%%

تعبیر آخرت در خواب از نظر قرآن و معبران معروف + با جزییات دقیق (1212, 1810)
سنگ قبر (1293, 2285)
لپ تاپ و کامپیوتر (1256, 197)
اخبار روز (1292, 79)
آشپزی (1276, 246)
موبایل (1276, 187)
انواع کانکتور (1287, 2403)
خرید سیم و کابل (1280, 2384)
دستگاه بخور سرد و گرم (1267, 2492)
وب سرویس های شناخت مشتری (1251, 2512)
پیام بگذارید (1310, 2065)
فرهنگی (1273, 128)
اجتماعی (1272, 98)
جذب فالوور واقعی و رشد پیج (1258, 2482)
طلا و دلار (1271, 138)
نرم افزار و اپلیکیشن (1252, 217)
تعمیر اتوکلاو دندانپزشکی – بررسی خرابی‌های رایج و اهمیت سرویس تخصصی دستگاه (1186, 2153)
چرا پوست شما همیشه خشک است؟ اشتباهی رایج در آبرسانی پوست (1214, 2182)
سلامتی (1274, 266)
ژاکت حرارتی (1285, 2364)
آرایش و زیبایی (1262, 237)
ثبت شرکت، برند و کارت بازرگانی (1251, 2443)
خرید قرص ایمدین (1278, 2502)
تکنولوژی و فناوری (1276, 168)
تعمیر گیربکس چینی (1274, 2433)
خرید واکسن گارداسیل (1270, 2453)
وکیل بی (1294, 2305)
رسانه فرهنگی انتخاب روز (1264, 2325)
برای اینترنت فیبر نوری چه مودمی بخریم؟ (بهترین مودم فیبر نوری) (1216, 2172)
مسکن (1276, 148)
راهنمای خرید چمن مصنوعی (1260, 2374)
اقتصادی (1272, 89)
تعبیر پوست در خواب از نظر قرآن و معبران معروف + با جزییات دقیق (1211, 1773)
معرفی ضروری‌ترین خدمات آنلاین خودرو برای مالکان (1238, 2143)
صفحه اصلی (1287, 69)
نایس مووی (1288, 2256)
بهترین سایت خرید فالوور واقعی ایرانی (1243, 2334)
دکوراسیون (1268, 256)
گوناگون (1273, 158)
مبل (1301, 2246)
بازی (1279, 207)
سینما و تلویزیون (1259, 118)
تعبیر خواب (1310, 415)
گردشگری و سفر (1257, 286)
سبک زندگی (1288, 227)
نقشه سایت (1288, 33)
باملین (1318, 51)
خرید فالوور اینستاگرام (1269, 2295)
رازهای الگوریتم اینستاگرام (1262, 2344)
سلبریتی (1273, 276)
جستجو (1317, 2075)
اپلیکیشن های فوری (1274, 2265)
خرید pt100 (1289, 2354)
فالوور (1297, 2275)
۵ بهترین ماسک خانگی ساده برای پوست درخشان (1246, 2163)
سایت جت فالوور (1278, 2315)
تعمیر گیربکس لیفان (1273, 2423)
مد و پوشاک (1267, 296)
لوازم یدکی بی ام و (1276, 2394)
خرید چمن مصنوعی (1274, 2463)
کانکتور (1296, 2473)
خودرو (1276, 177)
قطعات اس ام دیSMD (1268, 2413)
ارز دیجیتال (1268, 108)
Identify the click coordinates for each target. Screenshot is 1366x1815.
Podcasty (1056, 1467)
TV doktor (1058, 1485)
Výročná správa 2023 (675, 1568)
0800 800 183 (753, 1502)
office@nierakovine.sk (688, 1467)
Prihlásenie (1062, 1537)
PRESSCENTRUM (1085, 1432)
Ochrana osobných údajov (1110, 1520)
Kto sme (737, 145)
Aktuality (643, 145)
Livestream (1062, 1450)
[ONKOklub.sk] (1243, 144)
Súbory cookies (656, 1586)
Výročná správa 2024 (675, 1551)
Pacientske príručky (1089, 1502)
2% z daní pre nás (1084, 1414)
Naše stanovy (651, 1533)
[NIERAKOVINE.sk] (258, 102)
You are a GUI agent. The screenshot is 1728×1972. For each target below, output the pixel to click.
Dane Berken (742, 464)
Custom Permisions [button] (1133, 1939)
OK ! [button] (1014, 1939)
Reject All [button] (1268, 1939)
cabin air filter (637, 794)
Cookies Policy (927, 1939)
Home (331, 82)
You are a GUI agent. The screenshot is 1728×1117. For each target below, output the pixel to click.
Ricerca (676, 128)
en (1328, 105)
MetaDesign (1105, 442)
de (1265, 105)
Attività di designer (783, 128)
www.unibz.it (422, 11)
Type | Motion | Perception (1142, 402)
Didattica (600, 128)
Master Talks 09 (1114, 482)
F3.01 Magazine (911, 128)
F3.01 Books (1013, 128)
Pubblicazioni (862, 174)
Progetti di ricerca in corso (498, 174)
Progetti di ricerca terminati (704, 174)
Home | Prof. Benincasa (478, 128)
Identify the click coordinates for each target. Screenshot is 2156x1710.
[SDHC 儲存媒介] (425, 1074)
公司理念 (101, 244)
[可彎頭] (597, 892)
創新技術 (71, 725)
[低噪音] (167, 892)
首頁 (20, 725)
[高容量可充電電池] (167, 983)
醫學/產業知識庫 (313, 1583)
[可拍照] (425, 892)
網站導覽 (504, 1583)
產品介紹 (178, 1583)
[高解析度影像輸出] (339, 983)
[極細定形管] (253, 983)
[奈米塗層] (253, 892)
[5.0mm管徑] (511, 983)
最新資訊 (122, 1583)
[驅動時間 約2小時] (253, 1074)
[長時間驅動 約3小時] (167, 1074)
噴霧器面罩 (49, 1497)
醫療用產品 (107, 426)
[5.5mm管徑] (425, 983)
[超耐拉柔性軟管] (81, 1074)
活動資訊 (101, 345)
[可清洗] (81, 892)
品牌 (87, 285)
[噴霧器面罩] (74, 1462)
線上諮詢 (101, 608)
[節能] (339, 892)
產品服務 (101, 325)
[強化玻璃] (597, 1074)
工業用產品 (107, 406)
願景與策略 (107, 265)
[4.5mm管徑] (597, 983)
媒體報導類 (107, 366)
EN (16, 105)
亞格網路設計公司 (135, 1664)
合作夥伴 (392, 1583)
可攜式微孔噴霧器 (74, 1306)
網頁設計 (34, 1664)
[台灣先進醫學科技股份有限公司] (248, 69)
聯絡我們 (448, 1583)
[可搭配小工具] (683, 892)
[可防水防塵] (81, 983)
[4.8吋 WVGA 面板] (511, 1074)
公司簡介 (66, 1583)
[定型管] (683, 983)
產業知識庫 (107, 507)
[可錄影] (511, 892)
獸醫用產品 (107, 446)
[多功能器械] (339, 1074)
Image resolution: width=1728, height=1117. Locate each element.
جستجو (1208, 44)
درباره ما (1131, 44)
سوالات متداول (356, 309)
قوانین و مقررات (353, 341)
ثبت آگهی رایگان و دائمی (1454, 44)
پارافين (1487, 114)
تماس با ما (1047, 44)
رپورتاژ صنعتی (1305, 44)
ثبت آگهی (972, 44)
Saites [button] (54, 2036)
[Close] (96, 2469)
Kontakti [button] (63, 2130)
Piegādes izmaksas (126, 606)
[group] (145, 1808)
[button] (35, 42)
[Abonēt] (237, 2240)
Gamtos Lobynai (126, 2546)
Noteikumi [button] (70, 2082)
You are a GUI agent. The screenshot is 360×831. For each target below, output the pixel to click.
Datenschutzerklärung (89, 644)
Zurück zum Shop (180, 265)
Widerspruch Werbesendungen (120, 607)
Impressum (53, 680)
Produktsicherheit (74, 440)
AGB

%%

> _Work item_: For the word "Výročná", count the lines of the data that contain it and report only the total.

> _Written solution_: 2